▶ [Metin bölümü]:
■ ■ ■ ■ ■ ■ ■

- ALGILAR - AÇIK -KİME - GÖRE - ?! Algı Yönetimi ve Sonuçuları..

- ALGILAR - AÇIK -KİME - GÖRE - ?!

                   - Algı yönetimi ve sonuçuları..

• Rahmân ve Rahîm olan Allah'ın adıyla.

• Allah'a hamd Resulün'e sâlât ve selâm olsun.

• Allah'ın rahmeti bereketi mağfireti daima yardımı üzerinize olsun.

• El-Vasi : Celle- Celâlûhû' (Rahmeti ve ilmi bol olan)

• Ya - Hayrer Razıgın..

• "...Rabbişrah-li sadri. Ve yessir li emri. 

• Vahlul ukdeten min lisäni. Yefkahů kavli." Allahümme- Âmin...

• Değerli kardeşlerim bu hafta sizler ile nasıl bir algı devleti (yönetimi) kuruldu - ve insanların algılarını nasıl ,,

          - kullanıyorlar ve bundan nasıl korunabiliriz'i , konuşup hep beraber ışık tutup çarelerini anlayacağız?!!

• Konuya küçük bir hikâye ve bu hikayenin içinde bir soru ile başlayalım !

• Bir memlekette bir mahallede bitişik bahçesi olan evlerde yaşayan iki komşu varmış!

• Komşulardan birisi tavukları çok sever ve sürekli tavuk yetiştirirmiş!

• Diğer komşu ise aksine tavuklardan nefret eder !!

- tavukları seven komşuna bu yüzden söylenir ve kızarmış.

• Ve sık sık yan komşunun horozu bu adamın bahçesine geçer miş!

• Bir gün yine horoz yan komşunun bahçesine geçmiş !!

■ ■ ■ ■ ■ ■ ■

▶ [Kayıtlı veriler]:
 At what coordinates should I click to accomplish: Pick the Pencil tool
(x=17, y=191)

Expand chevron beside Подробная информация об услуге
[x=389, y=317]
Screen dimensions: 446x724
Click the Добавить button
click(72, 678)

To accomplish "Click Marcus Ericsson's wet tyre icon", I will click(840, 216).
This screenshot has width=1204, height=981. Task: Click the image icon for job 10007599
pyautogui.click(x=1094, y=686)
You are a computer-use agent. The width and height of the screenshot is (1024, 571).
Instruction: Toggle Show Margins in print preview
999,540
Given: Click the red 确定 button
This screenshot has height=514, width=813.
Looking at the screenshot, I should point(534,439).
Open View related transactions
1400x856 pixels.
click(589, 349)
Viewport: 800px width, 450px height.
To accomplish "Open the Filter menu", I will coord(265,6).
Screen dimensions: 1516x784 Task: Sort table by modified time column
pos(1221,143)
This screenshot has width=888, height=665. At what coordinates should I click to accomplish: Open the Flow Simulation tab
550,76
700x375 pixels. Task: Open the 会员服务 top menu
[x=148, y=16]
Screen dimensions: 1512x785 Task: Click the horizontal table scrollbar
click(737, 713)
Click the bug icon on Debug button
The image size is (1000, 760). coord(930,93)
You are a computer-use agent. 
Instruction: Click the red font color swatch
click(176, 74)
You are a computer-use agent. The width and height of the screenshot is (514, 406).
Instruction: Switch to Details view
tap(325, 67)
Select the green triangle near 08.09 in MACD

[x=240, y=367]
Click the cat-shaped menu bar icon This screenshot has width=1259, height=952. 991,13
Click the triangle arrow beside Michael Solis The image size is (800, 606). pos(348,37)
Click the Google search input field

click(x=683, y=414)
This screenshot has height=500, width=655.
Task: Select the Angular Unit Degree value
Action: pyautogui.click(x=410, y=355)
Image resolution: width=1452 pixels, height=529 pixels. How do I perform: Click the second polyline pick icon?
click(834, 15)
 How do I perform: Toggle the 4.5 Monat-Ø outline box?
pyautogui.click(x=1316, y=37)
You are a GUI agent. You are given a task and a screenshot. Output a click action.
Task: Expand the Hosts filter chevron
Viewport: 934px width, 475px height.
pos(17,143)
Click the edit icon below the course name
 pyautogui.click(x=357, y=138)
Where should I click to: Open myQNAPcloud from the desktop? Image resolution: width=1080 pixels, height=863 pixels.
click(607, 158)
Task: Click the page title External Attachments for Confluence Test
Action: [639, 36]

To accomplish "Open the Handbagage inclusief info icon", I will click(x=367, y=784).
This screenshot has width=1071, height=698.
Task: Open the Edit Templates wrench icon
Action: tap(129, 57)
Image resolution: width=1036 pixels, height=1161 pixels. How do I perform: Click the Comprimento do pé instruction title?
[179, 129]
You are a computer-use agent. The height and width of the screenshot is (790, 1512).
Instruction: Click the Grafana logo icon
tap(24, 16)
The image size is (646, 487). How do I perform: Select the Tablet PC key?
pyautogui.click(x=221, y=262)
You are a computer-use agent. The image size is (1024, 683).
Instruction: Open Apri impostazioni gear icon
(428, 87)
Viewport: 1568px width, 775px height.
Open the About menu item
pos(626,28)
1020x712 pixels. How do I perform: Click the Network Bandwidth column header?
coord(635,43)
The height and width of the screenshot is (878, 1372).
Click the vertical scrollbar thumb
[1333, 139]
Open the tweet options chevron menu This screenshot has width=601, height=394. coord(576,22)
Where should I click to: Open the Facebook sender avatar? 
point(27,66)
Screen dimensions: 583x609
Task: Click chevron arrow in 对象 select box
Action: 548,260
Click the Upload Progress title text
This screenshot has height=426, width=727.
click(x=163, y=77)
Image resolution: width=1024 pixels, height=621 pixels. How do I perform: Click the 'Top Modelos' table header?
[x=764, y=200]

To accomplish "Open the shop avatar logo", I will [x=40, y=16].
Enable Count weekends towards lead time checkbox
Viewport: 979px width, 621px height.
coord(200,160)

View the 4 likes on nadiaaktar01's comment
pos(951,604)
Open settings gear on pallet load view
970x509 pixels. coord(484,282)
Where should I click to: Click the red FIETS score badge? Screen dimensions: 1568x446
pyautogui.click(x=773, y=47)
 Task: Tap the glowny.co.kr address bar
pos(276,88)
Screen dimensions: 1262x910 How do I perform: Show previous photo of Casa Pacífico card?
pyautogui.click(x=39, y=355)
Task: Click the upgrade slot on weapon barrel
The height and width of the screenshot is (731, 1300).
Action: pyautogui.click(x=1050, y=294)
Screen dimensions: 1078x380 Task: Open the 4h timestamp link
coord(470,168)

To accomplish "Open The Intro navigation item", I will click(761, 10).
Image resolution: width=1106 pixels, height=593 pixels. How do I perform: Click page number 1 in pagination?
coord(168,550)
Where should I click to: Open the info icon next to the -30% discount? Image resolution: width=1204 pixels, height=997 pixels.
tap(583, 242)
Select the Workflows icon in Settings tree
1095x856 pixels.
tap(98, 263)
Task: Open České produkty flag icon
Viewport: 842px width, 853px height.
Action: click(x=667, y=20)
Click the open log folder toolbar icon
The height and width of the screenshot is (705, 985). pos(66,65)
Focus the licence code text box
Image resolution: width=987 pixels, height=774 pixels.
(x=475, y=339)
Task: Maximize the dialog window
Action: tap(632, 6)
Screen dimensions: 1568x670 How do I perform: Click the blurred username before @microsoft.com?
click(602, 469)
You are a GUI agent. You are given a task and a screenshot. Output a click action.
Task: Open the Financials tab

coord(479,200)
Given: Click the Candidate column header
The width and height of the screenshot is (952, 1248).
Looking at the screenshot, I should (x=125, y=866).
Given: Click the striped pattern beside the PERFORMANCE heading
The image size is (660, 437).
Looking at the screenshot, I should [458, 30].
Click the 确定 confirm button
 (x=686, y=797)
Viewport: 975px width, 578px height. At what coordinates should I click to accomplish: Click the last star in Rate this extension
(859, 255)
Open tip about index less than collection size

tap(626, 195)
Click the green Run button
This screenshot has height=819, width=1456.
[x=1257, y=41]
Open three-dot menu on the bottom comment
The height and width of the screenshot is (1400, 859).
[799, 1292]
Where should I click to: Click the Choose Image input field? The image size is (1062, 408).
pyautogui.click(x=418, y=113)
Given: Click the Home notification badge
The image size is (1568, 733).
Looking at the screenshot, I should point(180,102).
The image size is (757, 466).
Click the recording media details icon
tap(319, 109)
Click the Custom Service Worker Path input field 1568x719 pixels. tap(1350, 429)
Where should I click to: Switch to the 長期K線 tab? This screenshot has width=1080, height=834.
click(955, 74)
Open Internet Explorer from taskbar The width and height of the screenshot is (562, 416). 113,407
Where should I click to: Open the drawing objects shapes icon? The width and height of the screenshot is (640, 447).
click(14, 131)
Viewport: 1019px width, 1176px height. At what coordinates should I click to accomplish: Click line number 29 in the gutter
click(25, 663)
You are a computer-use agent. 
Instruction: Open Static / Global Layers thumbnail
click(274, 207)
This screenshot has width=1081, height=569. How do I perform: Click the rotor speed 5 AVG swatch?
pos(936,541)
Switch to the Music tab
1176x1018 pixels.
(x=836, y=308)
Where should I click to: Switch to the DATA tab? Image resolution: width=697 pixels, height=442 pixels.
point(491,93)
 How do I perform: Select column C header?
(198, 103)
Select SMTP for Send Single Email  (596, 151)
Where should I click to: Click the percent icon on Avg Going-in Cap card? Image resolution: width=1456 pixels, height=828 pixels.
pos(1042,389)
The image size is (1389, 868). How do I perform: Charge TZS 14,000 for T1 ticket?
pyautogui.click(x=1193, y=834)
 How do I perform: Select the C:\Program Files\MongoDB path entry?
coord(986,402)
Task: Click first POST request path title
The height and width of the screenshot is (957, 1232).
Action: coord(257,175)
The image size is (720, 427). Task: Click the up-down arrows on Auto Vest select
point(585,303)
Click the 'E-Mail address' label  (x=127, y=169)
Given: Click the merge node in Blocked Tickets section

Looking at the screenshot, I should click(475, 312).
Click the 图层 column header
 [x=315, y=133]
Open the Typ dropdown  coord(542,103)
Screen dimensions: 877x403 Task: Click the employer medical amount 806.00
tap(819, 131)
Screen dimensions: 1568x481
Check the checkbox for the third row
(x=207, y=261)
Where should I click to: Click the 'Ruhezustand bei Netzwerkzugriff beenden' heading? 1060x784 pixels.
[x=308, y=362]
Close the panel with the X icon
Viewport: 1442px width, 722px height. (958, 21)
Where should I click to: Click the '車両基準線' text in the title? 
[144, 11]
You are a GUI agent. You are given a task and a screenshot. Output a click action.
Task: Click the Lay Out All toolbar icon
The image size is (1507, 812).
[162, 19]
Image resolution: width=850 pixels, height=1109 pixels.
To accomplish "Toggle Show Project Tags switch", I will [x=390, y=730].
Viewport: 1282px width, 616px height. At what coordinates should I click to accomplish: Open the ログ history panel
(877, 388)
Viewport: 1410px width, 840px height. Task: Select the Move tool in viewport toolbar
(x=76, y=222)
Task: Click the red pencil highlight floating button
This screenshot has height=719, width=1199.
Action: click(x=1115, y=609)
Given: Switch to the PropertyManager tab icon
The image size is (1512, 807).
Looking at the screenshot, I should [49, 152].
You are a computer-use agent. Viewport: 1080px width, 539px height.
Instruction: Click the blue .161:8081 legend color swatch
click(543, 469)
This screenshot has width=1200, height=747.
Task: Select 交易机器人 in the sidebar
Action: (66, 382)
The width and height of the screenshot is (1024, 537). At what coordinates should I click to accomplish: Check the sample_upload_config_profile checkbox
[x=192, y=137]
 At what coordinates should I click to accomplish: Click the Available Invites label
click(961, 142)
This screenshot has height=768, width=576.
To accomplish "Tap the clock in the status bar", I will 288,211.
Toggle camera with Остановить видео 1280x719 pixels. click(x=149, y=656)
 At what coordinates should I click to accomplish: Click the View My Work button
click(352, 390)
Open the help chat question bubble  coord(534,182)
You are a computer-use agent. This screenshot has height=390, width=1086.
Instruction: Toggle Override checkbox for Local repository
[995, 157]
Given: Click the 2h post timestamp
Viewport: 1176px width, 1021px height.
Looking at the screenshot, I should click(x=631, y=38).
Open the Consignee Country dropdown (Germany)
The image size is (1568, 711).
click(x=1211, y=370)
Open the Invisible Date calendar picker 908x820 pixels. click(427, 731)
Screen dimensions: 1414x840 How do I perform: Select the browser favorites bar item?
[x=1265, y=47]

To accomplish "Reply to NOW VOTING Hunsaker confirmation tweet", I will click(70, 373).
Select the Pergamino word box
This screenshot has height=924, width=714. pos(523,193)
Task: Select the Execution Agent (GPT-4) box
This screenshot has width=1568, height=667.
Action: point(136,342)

■ ■ ■ ■ ■ ■ ■

▶ [Yapılacak işler]:
**a)** Algı yönetimi yazısındaki hikâyede bir komşu, tavukları seven komşusuna söylenip kızıyor. Yazıya göre bunun sebebi nedir? Bir ya da iki cümleyle açıklayın.
**b)** Algı yönetimi yazısını son cümlesinden itibaren devam ettirin.

▶ [Yanıtlar]:
**a)** Bu komşu tavuklardan nefret ediyor. Yan komşusu ise tavukları çok seviyor ve sürekli tavuk yetiştiriyor, bu yüzden ona söylenip kızıyor.

**b)**
• Tavukları olan adam bunu görünce kümesten yumurta toplarken birde ,tavukları sevmeyen adamın bahçesine geçip bu yumurtalar bana ait demiş!

• Tavukları sevmeyen komşu ise burası benim bahçem yumurtalar da bahçemde olduğu için benim demiş !

• Sizce yumurtalar kimindir?

• İnsan beyni aldığı uyaranları yorumladıktan sonra tepki vermektedir. 

• Bu yorumlar beynin çalışma mekanizmalarından biri olan algıların yaptığı etkiler ile olayları yorumlamaktadır.

  - Nasıl mı?

• Bir çoğunuzun hikâyenin sonunda sorduğum soruda,,

- yumurtaların tavukların sahibinin olduğunu ,,

- bir çoğunuzun ise bahçe sahibinin olduğunu söylediğinizi duyar gibiyim !!

• Peki horoz yumurtlar mı? :))

• Buradaki kilit nokta anlatılan olaylar da gerçeği her zaman görüp göremediğimizdir.

• Öncelikle " Algı nedir? Nasıl tanımlanır?

• Algı, psikoloji ve bilişsel bilimlerde duyusal bilginin alınması, yorumlanması, seçilmesi ve 

- düzenlenmesi anlamına gelir. 

• Algı, duyu organlarının fiziksel uyarılmasıyla oluşan sinir sistemindeki sinyallerden oluşur. 

• Örneğin, görme gözün retinasına düşen ışıkla, işitme kulağa gelen ses ile oluşur.

• İnsanın yaratılış itibariyle, kolayca birşeylere inanması fıtratı icabıdır.

- Bunun için yaratılmıştır ve çok kolay inanır, bu yüzden algı çok önemlidir..

• Algı kimi zaman okadar etkili yapılıyor ki olmayan şeyleri ol(muş) gibi görebiliyoruz!

• Algı ile yönetimin ana teması ,tam da bu hikayeye benzer.

• Ortada bahçeye geçen Sadece bir horoz var tavukları olan adamın elindeki yumurtalar kendi kümesinden ,

- topladığı yumurtalar yani bu yumurtalar benim iddiası doğru ama sanki bahçede de yumurta varmış gibi kurgulayıp algılarınızı yönettim.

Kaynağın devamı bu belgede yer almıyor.